### Set task
Reproduce the stretch of the data from the line containing "The image size is (836, 649)." through the line containing "This screenshot has width=561, height=700.", both lines included, with nothing changed.
═════ Exercise inputs
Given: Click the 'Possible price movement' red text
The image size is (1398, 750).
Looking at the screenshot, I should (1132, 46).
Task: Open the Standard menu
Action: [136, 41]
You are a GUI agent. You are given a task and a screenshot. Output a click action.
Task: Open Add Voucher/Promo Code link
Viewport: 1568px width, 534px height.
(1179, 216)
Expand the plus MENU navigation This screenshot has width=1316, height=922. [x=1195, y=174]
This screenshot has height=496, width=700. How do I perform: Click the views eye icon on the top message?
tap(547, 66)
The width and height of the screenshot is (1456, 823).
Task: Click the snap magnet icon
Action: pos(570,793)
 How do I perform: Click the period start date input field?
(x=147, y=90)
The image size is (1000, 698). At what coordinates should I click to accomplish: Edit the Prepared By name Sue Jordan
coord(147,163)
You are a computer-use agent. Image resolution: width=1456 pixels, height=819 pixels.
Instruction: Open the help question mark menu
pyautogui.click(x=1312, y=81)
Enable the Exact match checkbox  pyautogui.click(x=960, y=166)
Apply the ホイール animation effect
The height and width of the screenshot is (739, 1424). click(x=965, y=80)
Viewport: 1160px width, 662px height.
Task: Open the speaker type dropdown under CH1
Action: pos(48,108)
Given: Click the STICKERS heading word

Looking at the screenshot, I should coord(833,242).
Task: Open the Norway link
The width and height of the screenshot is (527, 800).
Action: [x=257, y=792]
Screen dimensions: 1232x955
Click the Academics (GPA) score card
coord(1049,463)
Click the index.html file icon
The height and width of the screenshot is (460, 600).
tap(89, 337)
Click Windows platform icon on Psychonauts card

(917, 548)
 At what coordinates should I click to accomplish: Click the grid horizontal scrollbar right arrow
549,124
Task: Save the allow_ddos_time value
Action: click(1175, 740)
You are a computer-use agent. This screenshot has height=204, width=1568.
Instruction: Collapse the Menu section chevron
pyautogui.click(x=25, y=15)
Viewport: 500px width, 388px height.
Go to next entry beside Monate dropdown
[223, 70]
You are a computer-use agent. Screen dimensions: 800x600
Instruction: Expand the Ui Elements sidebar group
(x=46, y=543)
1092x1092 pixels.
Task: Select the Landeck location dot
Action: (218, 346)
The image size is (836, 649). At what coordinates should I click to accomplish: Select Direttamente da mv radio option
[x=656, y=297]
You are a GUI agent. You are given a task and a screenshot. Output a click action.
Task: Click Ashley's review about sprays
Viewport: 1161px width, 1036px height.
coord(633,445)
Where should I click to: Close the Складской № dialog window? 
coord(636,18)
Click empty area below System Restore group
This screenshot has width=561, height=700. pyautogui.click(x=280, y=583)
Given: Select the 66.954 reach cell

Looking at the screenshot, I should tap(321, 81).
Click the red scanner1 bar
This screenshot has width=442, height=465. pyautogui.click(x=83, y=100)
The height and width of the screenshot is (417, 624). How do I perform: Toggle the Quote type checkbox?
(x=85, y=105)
══════════
### Answer to this problem
The image size is (836, 649). At what coordinates should I click to accomplish: Select Direttamente da mv radio option
[x=656, y=297]
You are a GUI agent. You are given a task and a screenshot. Output a click action.
Task: Click Ashley's review about sprays
Viewport: 1161px width, 1036px height.
coord(633,445)
Where should I click to: Close the Складской № dialog window? 
coord(636,18)
Click empty area below System Restore group
This screenshot has width=561, height=700. pyautogui.click(x=280, y=583)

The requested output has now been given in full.